Smart metering has begun in gas, water and electricity utilities in cities across the United States, much of it funded as part of the Smart Grid program that was instituted by the American Recovery and Reinvestment Act (aka the stimulus package) of 2009. According to The Edison Foundation’s Institute for Electric Efficiency, a Washington, D.C.–based group dedicated to better living through electricity, 27 million advanced meters had been installed in the United States as of September, 2011. Projections state that by 2015, 54 percent of the U.S.—that works out to 65 million households—will have switched to advanced metering.

Still, the issue has caused headaches not only in those claiming to suffer from the ill effects of microwave radiation, but for some public utilities as well. Stop Smart Meters (stopsmartmeters.org), a California-based advocacy group, cites a moratorium imposed on smart metering by the Santa Cruz County Board of Supervisors, pending research into complaints about possible health effects, concern over privacy violations and reports of inaccurate meter readings. In response to consumer pressure, Pacific Gas & Electric recently submitted a proposal to the California Public Utilities Commission that would allow people to have the radio transmitters in their smart meters disabled—for a charge to the consumer of $135–$270 per household plus an additional monthly fee, which has further outraged the utility’s customers. Hoch says she isn’t aware of any groups in our area that have organized opposition to the new system.

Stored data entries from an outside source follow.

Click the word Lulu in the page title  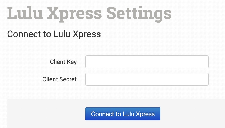pyautogui.click(x=24, y=13)
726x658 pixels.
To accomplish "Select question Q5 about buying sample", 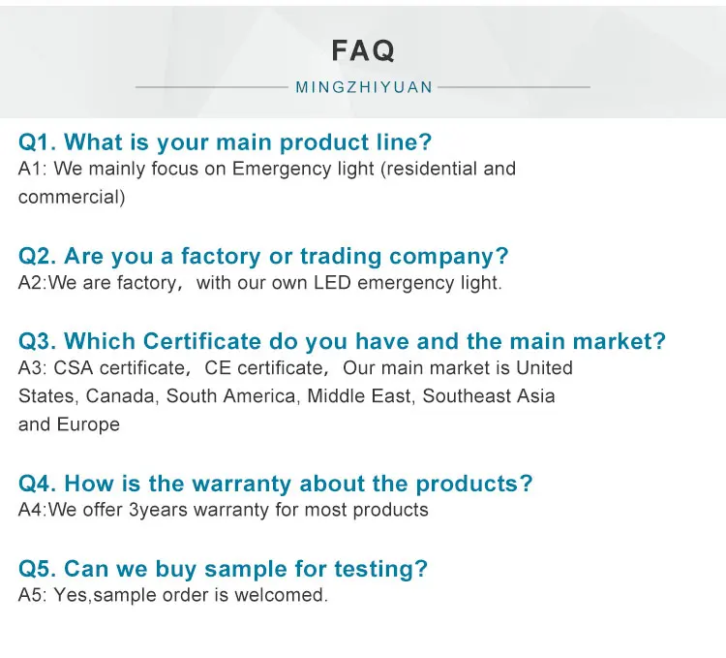I will coord(223,569).
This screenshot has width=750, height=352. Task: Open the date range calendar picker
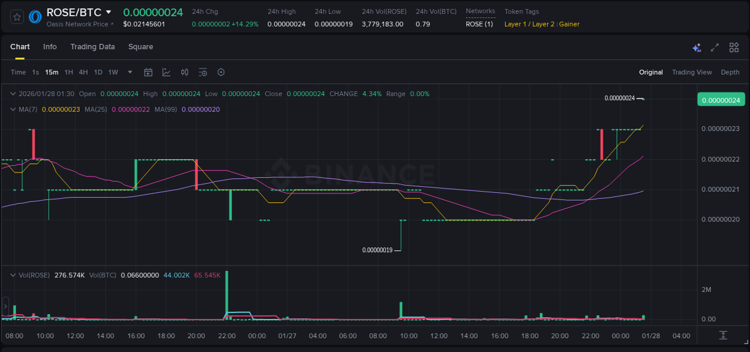148,72
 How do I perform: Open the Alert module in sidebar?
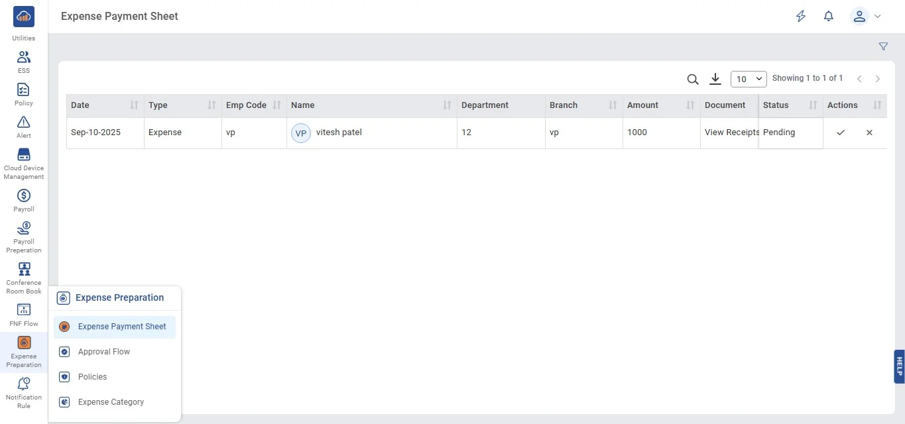(x=24, y=127)
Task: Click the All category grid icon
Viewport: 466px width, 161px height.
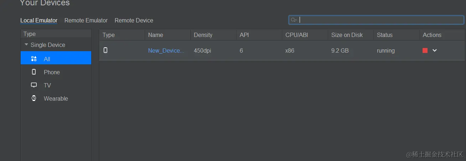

City Light began an advanced metering pilot program in about 500 households in all parts of its service area in 2009. The strategic plan calls for conversion of the system’s aging electromechanical meters to a smart metering system over the next three years. City Light estimates that it will cost approximately $88 million to convert 408,000 meters. According to Enright, the analog meters now in use are obsolete. When they break, they must be replaced by digital models (which have their own set of problems; meter readers report that the digital meters are hard to read when the sun is out). To pay for the upgrades, the strategic plan calls for an average 4.7 percent rate hike over the next six years; this works out to an average increase of $34.86 per year per household, with financial aid available for low-income customers. Enright estimates that the system will pay for itself after nine years, and says the meters will not need to be replaced for at least 20 years. Regarding an opt-out clause, she comes up with a definite maybe: “Our intention is for customers to be able to [opt out], but we have not finalized the process yet.”

How can City Light avoid the opposition that has energized people in other utility service areas? “The key is education,” says Enright. “Any kind of change—it takes time for people to get used to things.” City Light customers should be amping up for an electrifying couple of years.